Erich Maria Remarque
Erich Maria Remarque was born in Germany in 1898 to a working class family. Remarque was studying to be a teacher when he was drafted into the German army in 1916. Remarque served in a military engineering unit building and repairing buildings and barricades on the front line. He was wounded in an artillery (bombing) attack in July 1917 and spent most of the rest of the war in a military hospital recovering from his wounds. The war ended a few days before Remarque returned to active service in 1918.
Following the war, like many soldiers, Remarque tried to return to society and build a life for himself. And like many former soldiers, Remarque had difficulty with this readjustment. During this time, he worked as a teacher, accountant, and even a tombstone salesman, before he settled on being a writer. His personal life was also chaotic with his first marriage ending in divorce.
In 1928, Remarque wrote “All Quiet on the Western Front” based on his own wartime experiences. The simple and blunt language underlined the horrific reality of war described in the book.
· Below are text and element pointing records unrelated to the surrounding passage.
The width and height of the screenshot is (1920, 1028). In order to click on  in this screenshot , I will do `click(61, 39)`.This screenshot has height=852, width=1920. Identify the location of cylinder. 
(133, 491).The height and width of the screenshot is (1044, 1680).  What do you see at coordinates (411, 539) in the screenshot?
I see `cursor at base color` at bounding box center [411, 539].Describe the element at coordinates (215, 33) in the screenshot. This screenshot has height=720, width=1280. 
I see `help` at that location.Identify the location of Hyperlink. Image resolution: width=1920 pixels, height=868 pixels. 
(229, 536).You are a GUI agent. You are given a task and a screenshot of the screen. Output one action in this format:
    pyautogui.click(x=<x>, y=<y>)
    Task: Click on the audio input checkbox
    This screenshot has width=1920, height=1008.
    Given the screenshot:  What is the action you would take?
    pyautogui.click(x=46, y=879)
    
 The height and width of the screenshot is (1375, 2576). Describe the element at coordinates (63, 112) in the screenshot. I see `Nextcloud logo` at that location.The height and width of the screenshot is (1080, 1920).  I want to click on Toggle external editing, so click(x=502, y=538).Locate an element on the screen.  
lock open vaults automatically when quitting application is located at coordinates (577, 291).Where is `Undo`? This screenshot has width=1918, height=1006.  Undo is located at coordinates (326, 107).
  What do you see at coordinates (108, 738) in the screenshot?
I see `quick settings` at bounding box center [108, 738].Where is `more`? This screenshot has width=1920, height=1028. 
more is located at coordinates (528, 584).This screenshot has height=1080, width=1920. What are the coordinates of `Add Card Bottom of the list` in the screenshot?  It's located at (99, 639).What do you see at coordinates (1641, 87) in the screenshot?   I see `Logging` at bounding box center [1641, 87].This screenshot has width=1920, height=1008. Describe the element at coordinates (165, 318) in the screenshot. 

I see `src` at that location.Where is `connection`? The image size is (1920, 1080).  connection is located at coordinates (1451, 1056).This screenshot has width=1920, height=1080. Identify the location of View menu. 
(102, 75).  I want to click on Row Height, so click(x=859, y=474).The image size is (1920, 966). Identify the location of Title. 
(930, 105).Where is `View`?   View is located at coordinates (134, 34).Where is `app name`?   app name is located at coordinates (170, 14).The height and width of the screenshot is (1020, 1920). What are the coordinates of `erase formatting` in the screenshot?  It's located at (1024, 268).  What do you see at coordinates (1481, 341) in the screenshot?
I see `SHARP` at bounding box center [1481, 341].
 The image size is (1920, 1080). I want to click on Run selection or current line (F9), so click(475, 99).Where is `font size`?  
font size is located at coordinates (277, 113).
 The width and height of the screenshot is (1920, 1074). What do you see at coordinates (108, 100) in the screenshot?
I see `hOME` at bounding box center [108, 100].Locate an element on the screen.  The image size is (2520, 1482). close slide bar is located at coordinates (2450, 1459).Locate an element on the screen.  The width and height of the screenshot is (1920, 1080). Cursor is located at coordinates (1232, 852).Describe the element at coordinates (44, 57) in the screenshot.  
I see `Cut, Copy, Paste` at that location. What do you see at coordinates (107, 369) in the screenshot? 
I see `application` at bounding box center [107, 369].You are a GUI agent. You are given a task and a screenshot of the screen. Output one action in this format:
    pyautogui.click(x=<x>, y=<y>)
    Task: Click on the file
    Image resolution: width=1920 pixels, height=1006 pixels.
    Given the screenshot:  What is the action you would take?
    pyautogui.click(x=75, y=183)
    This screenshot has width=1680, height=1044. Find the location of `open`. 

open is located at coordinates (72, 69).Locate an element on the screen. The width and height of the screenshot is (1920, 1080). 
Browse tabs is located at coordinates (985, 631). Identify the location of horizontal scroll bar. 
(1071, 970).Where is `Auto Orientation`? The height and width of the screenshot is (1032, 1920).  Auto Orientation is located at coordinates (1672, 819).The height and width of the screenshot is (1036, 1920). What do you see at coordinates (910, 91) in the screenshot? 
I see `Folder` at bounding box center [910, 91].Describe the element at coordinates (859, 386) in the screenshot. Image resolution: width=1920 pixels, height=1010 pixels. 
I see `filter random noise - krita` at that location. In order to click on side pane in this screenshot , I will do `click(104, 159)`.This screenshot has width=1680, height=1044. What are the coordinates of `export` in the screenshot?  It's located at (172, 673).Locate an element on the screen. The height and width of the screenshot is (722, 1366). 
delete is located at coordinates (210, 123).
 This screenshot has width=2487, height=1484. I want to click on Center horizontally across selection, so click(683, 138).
In the introduction to the book, Remarque wrote, “I will try simply to tell of a generation of men who, even though they may have survived shells, were destroyed by the war.” He describes a group of school friends who all enlist in the army at the start of the war and how, over the course of the war, they are all either killed or wounded in the fighting. All Quiet was first published in 1929 and became an instant best-seller, selling more than 1 million copies in Germany alone and being translated into 23 languages. The next year, Hollywood produced a film version of the novel that was released to an international audience.
The success of “All Quiet” made Remarque an international figure and a wealthy man. The book also brought Remarque into conflict with the Nazi Party, which was coming to power. The anti-war theme of novel went against the Nazis attempts to rewrite and glorify the history of the German army in First World War. The Nazis invented a story that Remarque was a Jew, and interrupted the screening of the film in Berlin and publicly burned Remarque’s books because, in the eyes of the Nazis, the books “betrayed the soldiers of World War One”. When Hitler took over Germany, the Nazis attempted to have Remarque arrested. Remarque fled to Switzerland and eventually to the United States, where he became a citizen in 1947. For the rest of his life, he only returned to Germany for short visits. Even though Remarque had left Germany, it did not stop the Nazis from pursuing his family. In 1943, during World War Two, his sister, Elfriede was arrested for criticizing the Nazi government. After a trial, she was sentenced to death because, as the judge said, “her brother was beyond the control of the court, she would have to atone (make up for) for his guilt.” Remarque used his experience with Nazi Germany to become a voice against oppressive governments. His 1952 novel, “Spark of Life”, was about the Holocaust. It sold poorly in Germany. Remarque went on to write several more novels set in 20th century Germany that had an anti-Nazi theme. He died in Switzerland in 1970.